But their international success is too new for swanky administrative buildings, or big stadiums. Cricket still remains a boutique and largely amateur sport in the country.
The head office of the Cricket Association of Thailand (‘the Association’) does sit inside the SAT, but you wouldn’t know it. The office is small and self-contained, tucked away in a corner of one of those maze-like floors in the building. I remind myself that cricket in Thailand was not even recognized by the SAT in the mid noughties. That the Association is even hosted at the SAT today as a testament to how far they have come.
At the entrance to the office is a life-size congratulatory poster of the women’s team’s remarkable world cup qualification. I enter the small open-plan office to more of the same. There are pictures, posters, and other forms of paraphernalia everywhere. The Association evidently takes great pride in the exploits of its women’s team and they are keen to talk about it.
So Emerging Cricket is in Bangkok to interview Sornnarin Tippoch, Naruemol Chaiwai, Suleeporn Laomi and Shan Kader.
Introductions to the sport
I begin by asking the players how they started playing cricket in a country where very few Thais knew anything about it ten years ago.
Captain Tippoch was a university-level softball player.
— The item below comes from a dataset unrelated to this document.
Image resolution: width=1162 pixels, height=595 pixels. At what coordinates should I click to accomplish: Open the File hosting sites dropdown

The Association was conducting open trials for the first women’s national cricket team at the time, and it was Tippoch’s university coach who suggested she try the sport. “I knew nothing about cricket, but that was what made it interesting. I was curious and also wanted to challenge myself. I had no idea that I would get this far,” she says, grinning.
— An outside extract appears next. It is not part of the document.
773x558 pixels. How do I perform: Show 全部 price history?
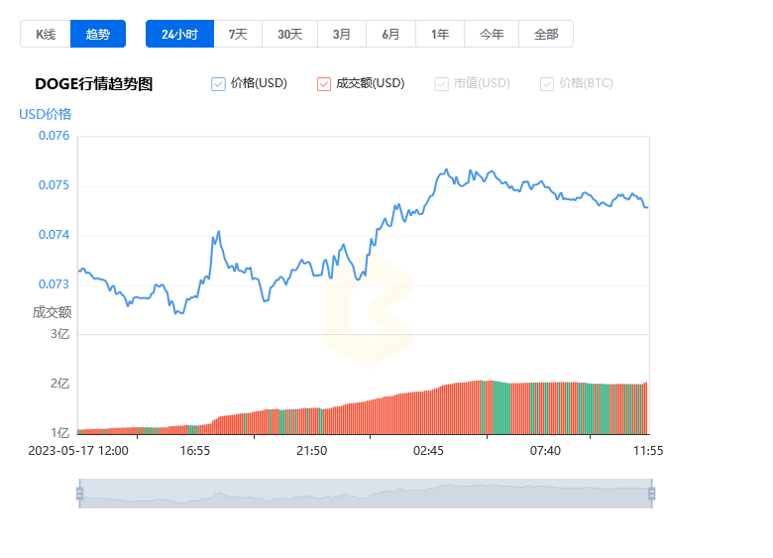tap(546, 34)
It is a day before the three players get on a plane to Sydney. They are part of the Women’s Global Development Squad, which will tour Australia and play matches against the Melbourne Renegades, the Melbourne Stars, the Adelaide Strikers, and the Hobart Hurricanes. They have come far.
Chaiwai also started out as a softball player, albeit at the school level. She appeared at open trials for the U-19 national team, and was appointed Captain for the ACC U-19 Women’s Championship 2008. The team finished second in Group A and lost comprehensively to Nepal in the semi-finals. Chaiwai thought, what she saw as an adventure, was over.
“Then I got a call from the Association to say there was a senior women’s tournament happening in Malaysia. So I thought, ‘why not challenge myself further?’ I got on board and I am still learning so much about the sport today.”
Kader, who is the team’s manager, challenges what he calls the ‘transitional sport narrative.’ In the early days softball, hockey and even sepak takraw were all sports from which young Thai female players transitioned into cricket. Players joined the team with high levels of physical fitness and core skills such as hand-eye coordination, all of which eased the transition. “But we quickly realized that such an approach would not build a sustainable women’s program. We needed to nurture talent from a young age,” he says.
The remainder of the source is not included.